Hayat, karmaşıklığı artan bir dizi olaydır. Bu, en karmaşık olana kadar en basit yaşam formları için geçerlidir. Farklı varoluş ölçeklerine bakarsak, tüm olaylar giderek daha karmaşık olay zincirlerine yol açar. Elektronlar, su oluşturmak için hidrojen ve oksijen bağı gibi atomlar oluşturmak için protonlar ve nötronlarla etkileşime girer.
Su daha sonra fotosentez ve aerobik solunum gibi daha karmaşık süreçleri geliştiren tüm biyolojik işlevlerin temelini oluşturur. Bu enerji üretimi ve depolanması, hayvan yaşamının ve dolayısıyla duyarlılığın temelini oluşturur. Zeka, anlaşılmaz derecede küçük ve büyük ölçeklerde meydana gelen sürekli meydana gelen tüm bu olayların üzerine kuruludur.
Evren, galaksideki en küçük parçacıklardan fraktallar ve Fibonacci sayılarından oluşur. Dolayısıyla hayat, onu algılamaya uyum sağladığımız düzeyde yalnızca bir dizi olaydır. Algıladığımız bu dünya sadece budur. Zihnimizde yaratılmış bir dünya algımız. Başka bir şey değil. Algımız daha da ileri gidiyor çünkü varlığımızı bir ve aynı olarak doğrulamak için kullandığımız diğer insanları hissediyor ve onlarla iletişim kuruyoruz. Bu bir efsane.
Bu efsanenin ana teması, dünyanın yalnızca insanların algıladığı gibi olduğu fikridir. Bu örneği biraz daha ele alalım.
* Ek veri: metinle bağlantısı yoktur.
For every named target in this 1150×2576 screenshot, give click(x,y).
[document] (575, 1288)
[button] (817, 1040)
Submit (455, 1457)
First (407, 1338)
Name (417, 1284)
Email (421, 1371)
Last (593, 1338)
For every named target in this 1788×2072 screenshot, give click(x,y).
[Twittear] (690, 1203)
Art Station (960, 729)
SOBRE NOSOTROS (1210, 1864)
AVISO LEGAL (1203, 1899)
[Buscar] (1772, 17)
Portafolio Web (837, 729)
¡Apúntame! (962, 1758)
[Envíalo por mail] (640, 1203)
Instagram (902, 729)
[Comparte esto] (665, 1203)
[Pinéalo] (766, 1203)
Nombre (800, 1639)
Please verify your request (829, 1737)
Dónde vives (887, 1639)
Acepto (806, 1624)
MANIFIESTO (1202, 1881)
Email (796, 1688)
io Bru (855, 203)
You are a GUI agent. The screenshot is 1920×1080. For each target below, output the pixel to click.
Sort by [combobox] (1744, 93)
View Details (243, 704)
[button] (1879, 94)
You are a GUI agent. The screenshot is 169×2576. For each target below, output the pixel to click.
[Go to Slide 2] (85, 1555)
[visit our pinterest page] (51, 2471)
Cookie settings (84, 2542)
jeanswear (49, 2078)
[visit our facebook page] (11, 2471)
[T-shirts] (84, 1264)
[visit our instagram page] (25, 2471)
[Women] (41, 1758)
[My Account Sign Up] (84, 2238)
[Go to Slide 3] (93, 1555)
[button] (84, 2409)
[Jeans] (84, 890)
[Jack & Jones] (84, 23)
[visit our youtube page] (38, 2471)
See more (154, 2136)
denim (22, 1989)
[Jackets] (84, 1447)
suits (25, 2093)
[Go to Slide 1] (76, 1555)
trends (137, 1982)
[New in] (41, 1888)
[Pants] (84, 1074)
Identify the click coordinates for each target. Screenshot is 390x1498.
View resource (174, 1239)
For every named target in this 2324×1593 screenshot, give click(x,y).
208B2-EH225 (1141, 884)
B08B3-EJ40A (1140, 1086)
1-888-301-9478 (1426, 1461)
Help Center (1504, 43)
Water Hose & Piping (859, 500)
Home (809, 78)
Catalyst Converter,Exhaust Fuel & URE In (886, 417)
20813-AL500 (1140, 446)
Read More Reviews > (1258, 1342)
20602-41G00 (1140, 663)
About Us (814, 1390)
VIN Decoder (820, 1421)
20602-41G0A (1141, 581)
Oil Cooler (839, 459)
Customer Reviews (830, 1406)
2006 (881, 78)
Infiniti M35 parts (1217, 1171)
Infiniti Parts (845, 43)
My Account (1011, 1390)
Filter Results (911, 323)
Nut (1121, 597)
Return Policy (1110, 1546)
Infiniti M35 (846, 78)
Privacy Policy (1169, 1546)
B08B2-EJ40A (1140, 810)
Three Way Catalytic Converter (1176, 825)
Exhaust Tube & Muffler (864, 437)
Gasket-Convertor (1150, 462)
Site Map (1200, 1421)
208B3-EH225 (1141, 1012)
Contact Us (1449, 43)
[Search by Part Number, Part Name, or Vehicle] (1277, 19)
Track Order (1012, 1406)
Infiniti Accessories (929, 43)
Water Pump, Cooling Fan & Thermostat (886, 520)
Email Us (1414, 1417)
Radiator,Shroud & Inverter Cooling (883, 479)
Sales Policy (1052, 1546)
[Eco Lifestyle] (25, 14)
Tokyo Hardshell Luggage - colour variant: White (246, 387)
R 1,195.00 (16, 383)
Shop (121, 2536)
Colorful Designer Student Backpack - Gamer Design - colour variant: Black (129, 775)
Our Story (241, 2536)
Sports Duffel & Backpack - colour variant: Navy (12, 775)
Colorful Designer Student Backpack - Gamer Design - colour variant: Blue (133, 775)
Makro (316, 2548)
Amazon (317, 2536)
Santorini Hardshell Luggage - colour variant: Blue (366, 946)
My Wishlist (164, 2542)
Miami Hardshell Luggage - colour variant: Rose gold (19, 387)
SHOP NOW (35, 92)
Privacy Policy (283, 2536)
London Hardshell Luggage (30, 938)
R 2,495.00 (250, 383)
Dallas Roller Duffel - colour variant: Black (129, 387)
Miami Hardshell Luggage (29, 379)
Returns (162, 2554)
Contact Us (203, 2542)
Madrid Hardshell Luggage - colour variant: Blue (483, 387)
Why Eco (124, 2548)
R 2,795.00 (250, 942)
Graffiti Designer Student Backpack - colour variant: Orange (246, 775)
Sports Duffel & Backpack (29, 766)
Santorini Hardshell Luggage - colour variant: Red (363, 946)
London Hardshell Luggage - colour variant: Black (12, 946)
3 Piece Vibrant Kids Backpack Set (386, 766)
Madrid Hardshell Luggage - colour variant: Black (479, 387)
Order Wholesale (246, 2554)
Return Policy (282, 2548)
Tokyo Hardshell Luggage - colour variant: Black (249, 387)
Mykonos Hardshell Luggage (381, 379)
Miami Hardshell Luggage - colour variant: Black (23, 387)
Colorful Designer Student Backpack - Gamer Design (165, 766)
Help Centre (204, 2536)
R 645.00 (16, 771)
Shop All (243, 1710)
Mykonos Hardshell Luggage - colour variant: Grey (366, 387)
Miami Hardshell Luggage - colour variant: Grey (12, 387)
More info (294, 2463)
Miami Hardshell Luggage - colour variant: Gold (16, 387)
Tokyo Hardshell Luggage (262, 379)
Bakterilerin ölçeklerinde zeki olduklarını düşünün (kanıtlar bunun doğru olduğunu gösteriyor), varlığımızı nasıl kavramsallaştırırlardı? Bir araba bir inekten farklı hisseder mi? Onların dünyası, anlık algıları ve duyuları ile sınırlıdır. İnsanların bu algı sınırlamalarına karşı bağışık olduklarını düşünmek saf olur.
Dolayısıyla, bu mantığı doğru kabul edersek, dünyamızın yalnızca dünya algımız olduğu ve başka bir şey olmadığı anlamına gelir. Varoluş için potansiyel olarak sınırsız sınırların olduğu anlamına gelir. Tüm evrenin gerçekte sahip olduğu şeyle sınırlıyız. Hayal gücümüzün en geniş noktalarına kadar bile, diğer varoluş ölçeklerinin enginliğini veya azlığını yorumlayamayız.